→ **Task objective**
Down to the final line, reproduce the entries that follow exactly.

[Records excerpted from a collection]
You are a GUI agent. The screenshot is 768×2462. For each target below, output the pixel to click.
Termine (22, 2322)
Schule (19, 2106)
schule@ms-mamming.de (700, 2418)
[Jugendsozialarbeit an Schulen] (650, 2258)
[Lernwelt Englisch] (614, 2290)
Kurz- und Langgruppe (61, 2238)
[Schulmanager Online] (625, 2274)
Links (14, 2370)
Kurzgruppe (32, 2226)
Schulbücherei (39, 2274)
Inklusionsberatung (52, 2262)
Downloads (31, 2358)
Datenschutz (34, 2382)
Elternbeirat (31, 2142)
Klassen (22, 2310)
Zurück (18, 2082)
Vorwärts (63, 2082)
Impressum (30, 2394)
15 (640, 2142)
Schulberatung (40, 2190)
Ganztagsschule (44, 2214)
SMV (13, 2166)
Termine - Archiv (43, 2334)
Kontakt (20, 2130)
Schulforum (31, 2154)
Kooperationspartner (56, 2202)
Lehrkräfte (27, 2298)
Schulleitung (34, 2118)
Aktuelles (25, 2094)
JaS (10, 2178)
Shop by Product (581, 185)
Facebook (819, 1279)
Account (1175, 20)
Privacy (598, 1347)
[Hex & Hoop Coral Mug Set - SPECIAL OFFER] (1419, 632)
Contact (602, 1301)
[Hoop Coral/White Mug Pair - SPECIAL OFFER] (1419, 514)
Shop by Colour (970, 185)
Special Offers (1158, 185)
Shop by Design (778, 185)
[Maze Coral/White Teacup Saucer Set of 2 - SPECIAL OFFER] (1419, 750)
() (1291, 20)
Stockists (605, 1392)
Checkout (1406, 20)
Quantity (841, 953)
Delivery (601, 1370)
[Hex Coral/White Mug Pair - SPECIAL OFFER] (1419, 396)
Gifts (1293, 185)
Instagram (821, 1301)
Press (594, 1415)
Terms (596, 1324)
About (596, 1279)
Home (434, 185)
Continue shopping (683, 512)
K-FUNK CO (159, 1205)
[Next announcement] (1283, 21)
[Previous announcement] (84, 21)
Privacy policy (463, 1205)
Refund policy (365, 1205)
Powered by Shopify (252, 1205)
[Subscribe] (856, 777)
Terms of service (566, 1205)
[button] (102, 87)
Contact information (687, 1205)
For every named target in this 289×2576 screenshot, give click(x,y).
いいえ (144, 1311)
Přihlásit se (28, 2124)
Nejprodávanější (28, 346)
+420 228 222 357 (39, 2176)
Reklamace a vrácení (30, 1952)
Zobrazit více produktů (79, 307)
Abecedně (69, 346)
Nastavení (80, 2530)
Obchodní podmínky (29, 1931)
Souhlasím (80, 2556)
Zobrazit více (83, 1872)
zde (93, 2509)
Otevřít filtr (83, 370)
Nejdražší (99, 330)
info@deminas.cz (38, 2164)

→ **Solution to this task**
You are a GUI agent. The screenshot is 768×2462. For each target below, output the pixel to click.
Termine (22, 2322)
Schule (19, 2106)
schule@ms-mamming.de (700, 2418)
[Jugendsozialarbeit an Schulen] (650, 2258)
[Lernwelt Englisch] (614, 2290)
Kurz- und Langgruppe (61, 2238)
[Schulmanager Online] (625, 2274)
Links (14, 2370)
Kurzgruppe (32, 2226)
Schulbücherei (39, 2274)
Inklusionsberatung (52, 2262)
Downloads (31, 2358)
Datenschutz (34, 2382)
Elternbeirat (31, 2142)
Klassen (22, 2310)
Zurück (18, 2082)
Vorwärts (63, 2082)
Impressum (30, 2394)
15 (640, 2142)
Schulberatung (40, 2190)
Ganztagsschule (44, 2214)
SMV (13, 2166)
Termine - Archiv (43, 2334)
Kontakt (20, 2130)
Schulforum (31, 2154)
Kooperationspartner (56, 2202)
Lehrkräfte (27, 2298)
Schulleitung (34, 2118)
Aktuelles (25, 2094)
JaS (10, 2178)
Shop by Product (581, 185)
Facebook (819, 1279)
Account (1175, 20)
Privacy (598, 1347)
[Hex & Hoop Coral Mug Set - SPECIAL OFFER] (1419, 632)
Contact (602, 1301)
[Hoop Coral/White Mug Pair - SPECIAL OFFER] (1419, 514)
Shop by Colour (970, 185)
Special Offers (1158, 185)
Shop by Design (778, 185)
[Maze Coral/White Teacup Saucer Set of 2 - SPECIAL OFFER] (1419, 750)
() (1291, 20)
Stockists (605, 1392)
Checkout (1406, 20)
Quantity (841, 953)
Delivery (601, 1370)
[Hex Coral/White Mug Pair - SPECIAL OFFER] (1419, 396)
Gifts (1293, 185)
Instagram (821, 1301)
Press (594, 1415)
Terms (596, 1324)
About (596, 1279)
Home (434, 185)
Continue shopping (683, 512)
K-FUNK CO (159, 1205)
[Next announcement] (1283, 21)
[Previous announcement] (84, 21)
Privacy policy (463, 1205)
Refund policy (365, 1205)
Powered by Shopify (252, 1205)
[Subscribe] (856, 777)
Terms of service (566, 1205)
[button] (102, 87)
Contact information (687, 1205)
For every named target in this 289×2576 screenshot, give click(x,y).
いいえ (144, 1311)
Přihlásit se (28, 2124)
Nejprodávanější (28, 346)
+420 228 222 357 (39, 2176)
Reklamace a vrácení (30, 1952)
Zobrazit více produktů (79, 307)
Abecedně (69, 346)
Nastavení (80, 2530)
Obchodní podmínky (29, 1931)
Souhlasím (80, 2556)
Zobrazit více (83, 1872)
zde (93, 2509)
Otevřít filtr (83, 370)
Nejdražší (99, 330)
info@deminas.cz (38, 2164)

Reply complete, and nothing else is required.